The depolarizing agent that we use in human
is succinylcholine. Now what is succinylcholine?
Succinylcholine is two acetylcholine molecules
linked together end-to-end.
Now, the duration of action of succinylcholine
is fairly short, only 100 seconds or so.
It does have side effect though. It can cause post op
muscle pain. It can cause hyperkalemia because you're
spilling potassium into interstitial tissues. And it can
cause gastroesophageal reflux disease and aspiration
because the muscles in the smooth muscles
in stomach will contract.
Important drug interactions. Succinylcholine can interact
with inhaled anesthetics to cause malignant hyperthermia.
Remember, I discussed this in a previous lecture,
the antidote to malignant hyperthermia is dantrolene.
And I've said this before, malignant hyperthermia,
dantrolene, under one minute.
Isoflurane and other inhaled anesthetics can also
potentiate neuromuscular blockade.
So this is something that we have to keep in mind,
when we're administrating anesthetic drugs.
Now, aminoglycoside antibiotics will
also interact with succinylcholine.
Gentamycin, tobramycin, these may potentiate
skeletal muscles relaxants.
Remember that succinylcholine is not reversed with the
cholinesterase inhibitors like pyridostigmine.
Now, let's think about that, why?
Well, pyridostigmine is a cholinesterase inhibitor.
What it does is it leaves more acetylcholine in
the synaptic cleft. When you have succinylcholine,
that acetylcholine is going through the channel,
and the muscle is already depolarized.
Adding more acetylcholine is not going to solve the problem.
You have to be cautious with these agents. We want to be
careful with succinylcholine in our older patients.

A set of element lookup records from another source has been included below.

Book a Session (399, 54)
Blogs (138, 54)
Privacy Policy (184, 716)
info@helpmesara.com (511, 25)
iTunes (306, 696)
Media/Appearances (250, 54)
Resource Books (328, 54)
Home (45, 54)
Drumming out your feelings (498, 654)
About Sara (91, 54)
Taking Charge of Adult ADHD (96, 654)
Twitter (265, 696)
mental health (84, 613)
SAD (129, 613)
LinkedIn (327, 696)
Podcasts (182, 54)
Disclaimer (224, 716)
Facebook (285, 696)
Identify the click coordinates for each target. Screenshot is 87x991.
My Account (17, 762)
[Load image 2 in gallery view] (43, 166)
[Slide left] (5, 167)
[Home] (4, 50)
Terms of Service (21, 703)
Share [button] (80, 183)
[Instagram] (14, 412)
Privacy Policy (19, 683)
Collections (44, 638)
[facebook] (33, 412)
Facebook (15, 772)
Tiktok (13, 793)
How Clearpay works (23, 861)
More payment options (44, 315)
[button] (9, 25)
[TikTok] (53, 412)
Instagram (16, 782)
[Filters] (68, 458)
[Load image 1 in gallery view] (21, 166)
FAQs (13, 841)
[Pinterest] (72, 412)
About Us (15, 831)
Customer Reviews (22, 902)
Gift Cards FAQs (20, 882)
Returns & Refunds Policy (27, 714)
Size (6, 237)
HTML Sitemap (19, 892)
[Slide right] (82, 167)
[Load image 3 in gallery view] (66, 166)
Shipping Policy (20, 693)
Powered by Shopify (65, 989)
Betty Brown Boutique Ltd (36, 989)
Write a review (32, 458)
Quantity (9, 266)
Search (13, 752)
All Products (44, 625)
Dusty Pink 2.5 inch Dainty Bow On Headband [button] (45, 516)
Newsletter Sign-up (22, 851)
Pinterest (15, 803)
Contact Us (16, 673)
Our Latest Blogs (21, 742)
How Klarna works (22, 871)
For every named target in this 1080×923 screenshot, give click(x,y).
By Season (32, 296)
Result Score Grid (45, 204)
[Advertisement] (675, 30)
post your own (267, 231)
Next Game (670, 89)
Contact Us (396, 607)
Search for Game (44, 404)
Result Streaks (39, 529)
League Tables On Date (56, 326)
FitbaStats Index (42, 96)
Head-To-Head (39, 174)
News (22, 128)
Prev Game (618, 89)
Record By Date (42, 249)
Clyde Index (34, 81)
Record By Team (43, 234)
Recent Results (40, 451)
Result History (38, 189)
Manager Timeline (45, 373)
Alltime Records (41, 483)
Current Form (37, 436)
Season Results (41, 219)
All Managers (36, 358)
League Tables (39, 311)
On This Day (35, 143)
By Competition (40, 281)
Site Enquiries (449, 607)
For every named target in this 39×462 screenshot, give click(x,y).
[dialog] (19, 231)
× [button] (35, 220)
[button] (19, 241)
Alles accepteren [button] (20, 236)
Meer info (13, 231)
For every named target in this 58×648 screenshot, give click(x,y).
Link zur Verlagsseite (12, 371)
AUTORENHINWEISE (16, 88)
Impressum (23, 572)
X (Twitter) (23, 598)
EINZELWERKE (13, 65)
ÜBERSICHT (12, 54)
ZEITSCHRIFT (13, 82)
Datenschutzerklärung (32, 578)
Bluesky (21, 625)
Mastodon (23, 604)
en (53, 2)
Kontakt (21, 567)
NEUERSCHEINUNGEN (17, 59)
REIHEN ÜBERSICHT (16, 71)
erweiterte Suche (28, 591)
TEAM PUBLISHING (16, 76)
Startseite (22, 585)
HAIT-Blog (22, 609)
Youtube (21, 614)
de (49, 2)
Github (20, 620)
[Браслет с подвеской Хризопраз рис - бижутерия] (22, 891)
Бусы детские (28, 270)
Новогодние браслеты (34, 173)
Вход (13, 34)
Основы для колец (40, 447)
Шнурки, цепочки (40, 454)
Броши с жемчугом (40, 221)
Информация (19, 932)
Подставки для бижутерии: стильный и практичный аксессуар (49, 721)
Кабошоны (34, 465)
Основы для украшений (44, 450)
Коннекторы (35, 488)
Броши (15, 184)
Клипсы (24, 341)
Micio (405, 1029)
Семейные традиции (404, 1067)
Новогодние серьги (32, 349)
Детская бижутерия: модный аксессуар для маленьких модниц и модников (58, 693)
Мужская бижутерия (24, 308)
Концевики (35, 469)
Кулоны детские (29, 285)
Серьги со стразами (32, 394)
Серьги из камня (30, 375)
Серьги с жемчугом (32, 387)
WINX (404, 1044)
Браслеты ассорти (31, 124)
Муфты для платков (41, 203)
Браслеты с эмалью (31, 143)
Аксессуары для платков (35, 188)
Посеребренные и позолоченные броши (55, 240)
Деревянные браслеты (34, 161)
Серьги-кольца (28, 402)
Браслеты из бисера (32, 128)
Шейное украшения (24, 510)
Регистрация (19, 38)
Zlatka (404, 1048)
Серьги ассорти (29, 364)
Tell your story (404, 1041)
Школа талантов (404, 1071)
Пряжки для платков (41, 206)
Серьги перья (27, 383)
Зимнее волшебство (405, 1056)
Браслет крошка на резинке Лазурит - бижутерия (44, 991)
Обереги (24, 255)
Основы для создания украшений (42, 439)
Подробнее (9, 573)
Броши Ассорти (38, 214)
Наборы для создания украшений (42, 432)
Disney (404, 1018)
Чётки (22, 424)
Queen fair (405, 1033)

We want to be careful with patients who have had previous
myastenia gravis because their acetylcholine receptors
are a bit damaged. And you have to be careful of people
who have genetic variants that metabolize succinylcholine
very slowly. They will have a prolonged response.
The other caution that I'm going to put out there
Remember that when you have succinylcholine administered
to a patient, you're going to depolarize the muscle
and you may release potassium. It's particularly bad in
burn victims because they have been burned,
they have lots of cellular damage, and all of those cells
have released potassium into the blood.
In upper motor neuron disease, remember that these are
muscles that are not normally contracting,
or spinal cord injury, it's the same thing, so when you
contract those muscles or you depolarize those muscles,
you will release a lot of potassium. And finally, patients
who have intra-abdominal infection also are hyperkalemic
in response to succinylcholine.
We believe that this may be due to damage to cells as well,
but we're not entirely sure of the mechanism in this case.
Let's take a look now at the non-depolarizing agents.
Now, we have got a large list there,
let's just separate them out in terms of how long they act,
or how quickly they act.
Let's start with rocuronium. Rocuronium is used as a very
important neuromuscular blocker in anesthesia
and we sometimes use it in the intensive care unit as well
when we want to paralyze patients as we have them on ventilators.
It is eliminated through the bile.
The onset of action is about 10 seconds.
I personally have more experience with pancuronium.
This is something that is used in the ICU.
It has an onset of action of about 60 seconds,
and lasts for about 35 minutes.
And it is more used in the ICU than in the operating room.
Remember that pancuronium is the only agent here
that does not need a muscarinic
receptor antagonist for reversal.
Finally, there is tubocurarine. Tubocurarine has
an onset of about 2 minutes, and lasts about 60.
It is eliminated through the kidney.
It's a prototypical drug, but it is derived from curare
which is a naturally occuring paralytic
that was first found on Amazon tribes
who used to tip their arrows with this deadly agent.
Okay. With respect to these agents,
they can be reversed with cholinesterase inhibitors
that is different from succinylcholine.
There is a new chemical antagonist of rocuronium.
It is available currently in Europe only, but it should be
available in the United States sometime in the near future.
There you have the neuromuscular blockers.